[Study text — start]

Fertility-sparing treatments for cervical cancer include conization and radical trachelectomy surgery, which is often performed using minimally invasive techniques. Other approaches, such as egg or embryo freezing, are also available.
In women with small cancerous growths confined to the cervix, doctors can use conization to manage the condition.
With this procedure, your doctor removes a cone-shaped piece of tissue from the cervix. Conization removes cancerous tissue high up in the cervical canal, along with a border of surrounding healthy tissue, to help ensure that all of the cancer cells have been taken out.
During this procedure, the surgeon uses either a scalpel inserted through the vagina or a laser to remove a piece of cervical tissue. Doctors usually perform this type of procedure in an outpatient surgical center, often with general anesthesia.
Women with small tumors and early cervical cancer who want to preserve their fertility may be candidates for a radical trachelectomy. In this procedure, doctors leave in place the uterus, the ovaries, which contain a woman’s eggs, and fallopian tubes, which carry the eggs to the uterus. They remove the cervix and some surrounding tissue, a small portion of the upper vagina, and nearby lymph nodes. The uterus is connected to the remaining portion of the vagina. This allows a woman to carry a pregnancy.
Women who become pregnant after this procedure must have a cesarean delivery, in which an incision is made in the abdomen in order to deliver the baby. They have an increased risk of a premature delivery and should therefore visit a high-risk pregnancy specialist.
Whenever possible, surgeons at Pelisyonkis Langone perform radical trachelectomy using a minimally invasive technique, such as laparoscopy or robotic surgery.
Other Fertility-Preservation Options
Freezing eggs, also known as oocyte cryopreservation, may be a useful fertility-preserving option for women with cervical cancer, especially if treatment includes radiation and chemotherapy, which can damage a woman’s store of eggs.
Your decision to freeze eggs may delay cancer treatment for a couple of weeks, while fertility drugs stimulate egg production. Our gynecologic oncologists and fertility experts work together to coordinate your care and ensure that this delay is a safe option for you. The eggs are then retrieved and frozen for later use.
Although a woman without a uterus cannot become pregnant, these fertility-preservation techniques offer a woman with cancer a chance to have a biological child through the use of a surrogate—another woman who carries the baby until birth.
Our gynecologic oncologists and reproductive medicine specialists work with you to discuss all of your family planning options, helping you determine which is right for you.

[Study text — finish]
[Data supplied — start]

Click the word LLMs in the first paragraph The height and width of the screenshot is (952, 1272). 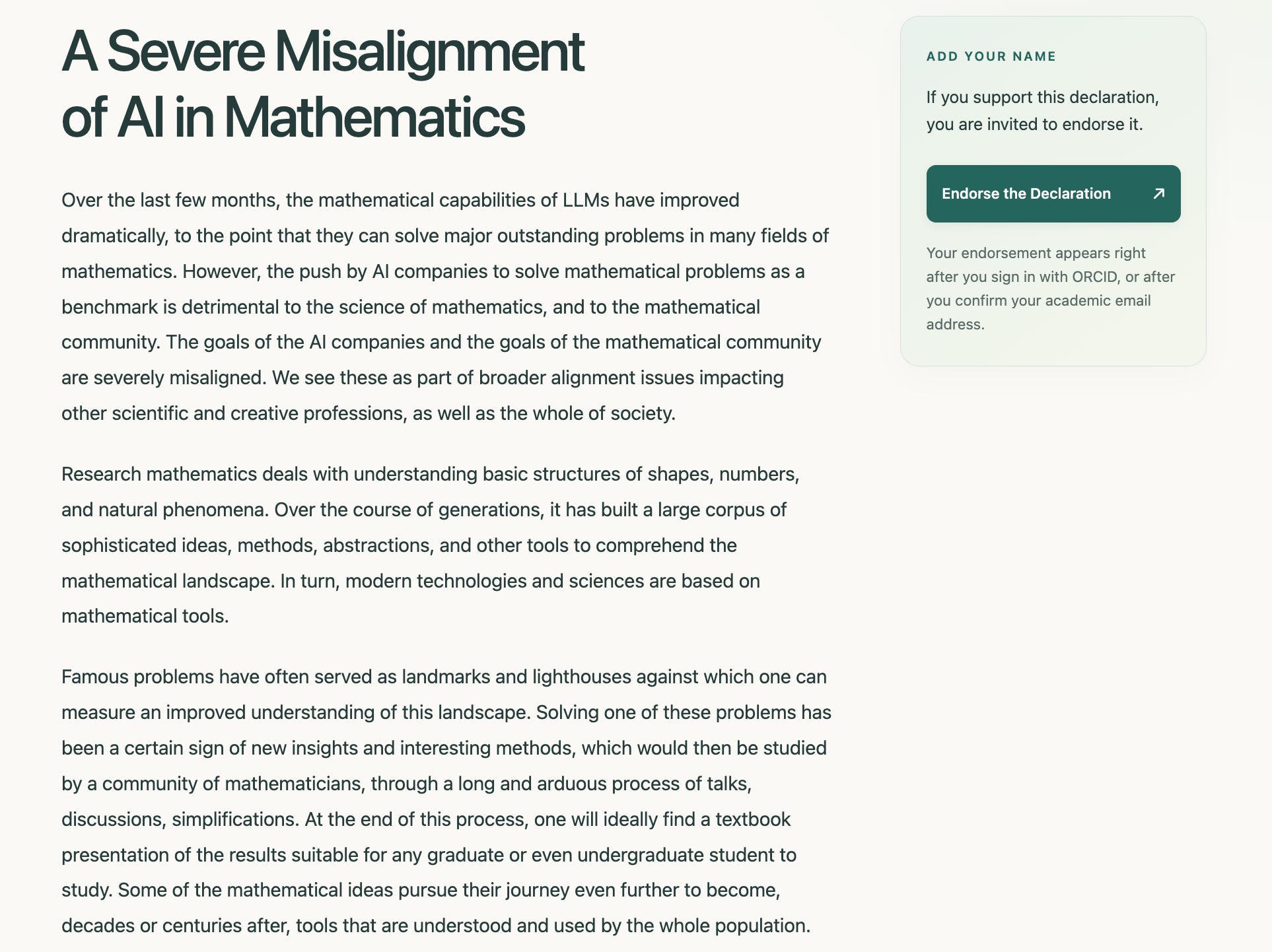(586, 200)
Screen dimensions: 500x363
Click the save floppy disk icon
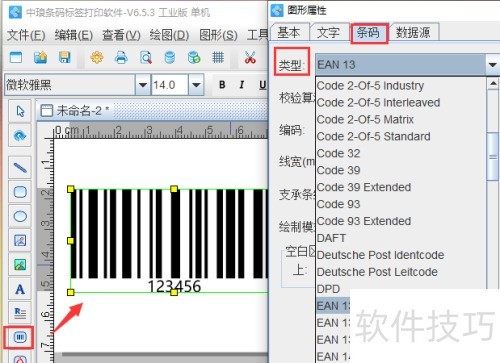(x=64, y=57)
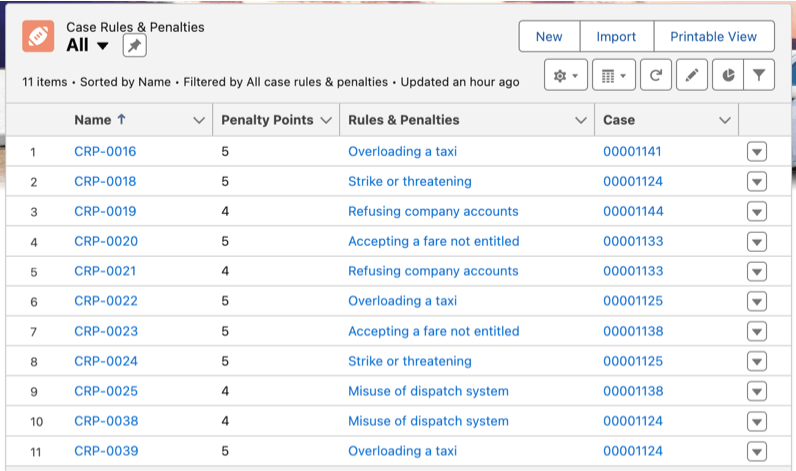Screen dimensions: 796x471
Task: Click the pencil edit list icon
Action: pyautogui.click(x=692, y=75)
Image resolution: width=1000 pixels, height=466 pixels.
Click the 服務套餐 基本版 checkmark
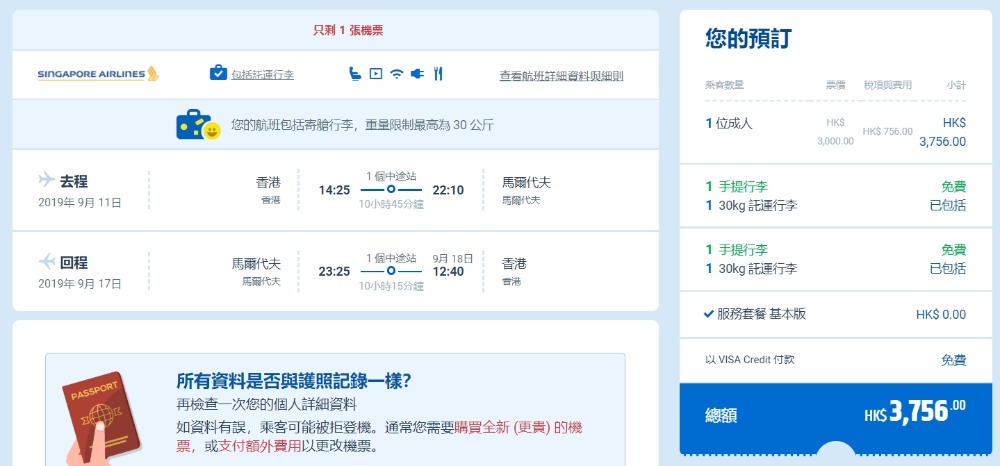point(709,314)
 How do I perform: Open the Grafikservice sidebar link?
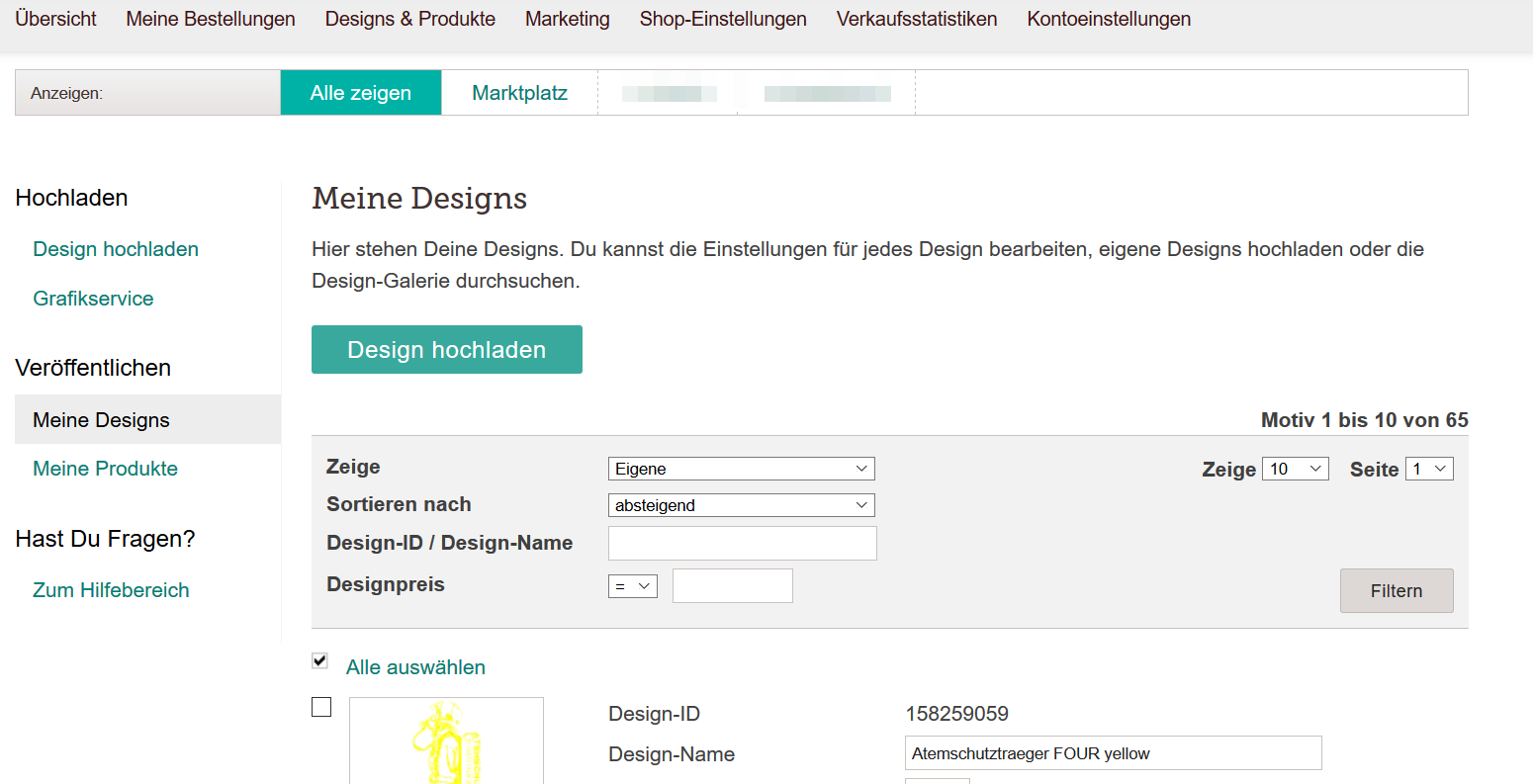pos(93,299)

[Data supplied — finish]
[Data supplied — start]

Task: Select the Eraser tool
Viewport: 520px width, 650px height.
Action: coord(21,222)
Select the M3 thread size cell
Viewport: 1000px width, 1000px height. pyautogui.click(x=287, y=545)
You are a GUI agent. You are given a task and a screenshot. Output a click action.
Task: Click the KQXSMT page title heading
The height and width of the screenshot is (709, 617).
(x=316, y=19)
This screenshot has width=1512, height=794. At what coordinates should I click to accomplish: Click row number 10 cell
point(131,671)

[Data supplied — finish]

# Parts of the exercise
- 1) Answer these questions from the text on fertility-sparing treatments for cervical cancer:
(a) What two tools may a surgeon use to remove cervical tissue during conization?
(b) What type of delivery must a woman have if she becomes pregnant after a radical trachelectomy?
(c) For how long may a decision to freeze eggs delay cancer treatment?
- 2) Summarize the text on fertility-sparing treatments for cervical cancer in two sentences.
The lines have no connection to the text on fertility-sparing treatments for cervical cancer.

# Solutions for each task
- 1)
(a) A scalpel inserted through the vagina or a laser.
(b) A cesarean delivery.
(c) A couple of weeks.

- 2) Women with small, early cervical cancers who want to preserve fertility may have conization, which removes a cone-shaped piece of cervical tissue, or a radical trachelectomy, which removes the cervix and nearby tissue but leaves the uterus, ovaries, and fallopian tubes in place. Freezing eggs is another option, especially when treatment includes radiation and chemotherapy, and it can give a woman without a uterus a chance to have a biological child through a surrogate.